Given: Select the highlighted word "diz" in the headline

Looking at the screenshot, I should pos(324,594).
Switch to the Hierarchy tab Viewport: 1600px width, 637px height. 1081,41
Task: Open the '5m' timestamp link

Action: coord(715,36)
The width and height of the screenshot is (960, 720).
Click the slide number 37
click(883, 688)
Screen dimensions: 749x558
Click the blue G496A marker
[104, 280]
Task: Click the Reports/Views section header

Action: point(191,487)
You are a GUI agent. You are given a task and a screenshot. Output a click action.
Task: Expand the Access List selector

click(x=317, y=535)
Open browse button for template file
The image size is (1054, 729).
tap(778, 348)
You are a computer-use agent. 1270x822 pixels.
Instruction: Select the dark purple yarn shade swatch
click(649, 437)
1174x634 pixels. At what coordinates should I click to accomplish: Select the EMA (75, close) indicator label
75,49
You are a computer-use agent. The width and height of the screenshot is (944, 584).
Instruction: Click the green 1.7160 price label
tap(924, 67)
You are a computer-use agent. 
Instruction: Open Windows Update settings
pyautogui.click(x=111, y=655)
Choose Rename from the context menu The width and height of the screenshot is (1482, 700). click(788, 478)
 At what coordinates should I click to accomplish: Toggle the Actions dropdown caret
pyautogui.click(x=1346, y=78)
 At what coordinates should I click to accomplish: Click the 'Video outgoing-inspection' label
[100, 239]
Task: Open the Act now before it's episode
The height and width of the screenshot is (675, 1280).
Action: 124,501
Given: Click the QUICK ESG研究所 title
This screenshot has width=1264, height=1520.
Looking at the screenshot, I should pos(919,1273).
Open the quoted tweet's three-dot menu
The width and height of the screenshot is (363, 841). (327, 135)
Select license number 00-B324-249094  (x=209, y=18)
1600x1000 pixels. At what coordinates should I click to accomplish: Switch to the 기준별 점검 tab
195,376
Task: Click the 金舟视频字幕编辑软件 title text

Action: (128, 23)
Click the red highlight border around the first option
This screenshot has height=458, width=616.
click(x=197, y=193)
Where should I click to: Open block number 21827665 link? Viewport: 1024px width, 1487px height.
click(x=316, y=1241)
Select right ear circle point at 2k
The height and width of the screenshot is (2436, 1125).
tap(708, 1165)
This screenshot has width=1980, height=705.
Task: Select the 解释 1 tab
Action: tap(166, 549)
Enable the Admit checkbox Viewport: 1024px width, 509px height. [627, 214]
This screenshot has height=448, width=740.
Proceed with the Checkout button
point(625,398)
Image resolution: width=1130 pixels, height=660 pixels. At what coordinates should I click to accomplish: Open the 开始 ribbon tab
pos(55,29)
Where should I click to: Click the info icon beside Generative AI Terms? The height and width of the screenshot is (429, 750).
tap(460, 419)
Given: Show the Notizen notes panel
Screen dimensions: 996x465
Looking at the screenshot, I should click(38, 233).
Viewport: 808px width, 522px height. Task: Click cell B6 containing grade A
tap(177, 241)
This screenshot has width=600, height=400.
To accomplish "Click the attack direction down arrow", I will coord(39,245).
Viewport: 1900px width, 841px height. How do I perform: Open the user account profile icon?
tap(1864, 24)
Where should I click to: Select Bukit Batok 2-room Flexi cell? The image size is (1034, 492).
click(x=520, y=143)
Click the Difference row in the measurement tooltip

....

■ **WHAT THE TASK ASKS**
Return nothing but the lines from the first line of the listing through the line with "You are a computer-use agent. 1270x822", please, keeping every one of them unchanged.

■ **REPLY TO THE EXERCISE**
Given: Select the highlighted word "diz" in the headline

Looking at the screenshot, I should pos(324,594).
Switch to the Hierarchy tab Viewport: 1600px width, 637px height. 1081,41
Task: Open the '5m' timestamp link

Action: coord(715,36)
The width and height of the screenshot is (960, 720).
Click the slide number 37
click(883, 688)
Screen dimensions: 749x558
Click the blue G496A marker
[104, 280]
Task: Click the Reports/Views section header

Action: point(191,487)
You are a GUI agent. You are given a task and a screenshot. Output a click action.
Task: Expand the Access List selector

click(x=317, y=535)
Open browse button for template file
The image size is (1054, 729).
tap(778, 348)
You are a computer-use agent. 1270x822 pixels.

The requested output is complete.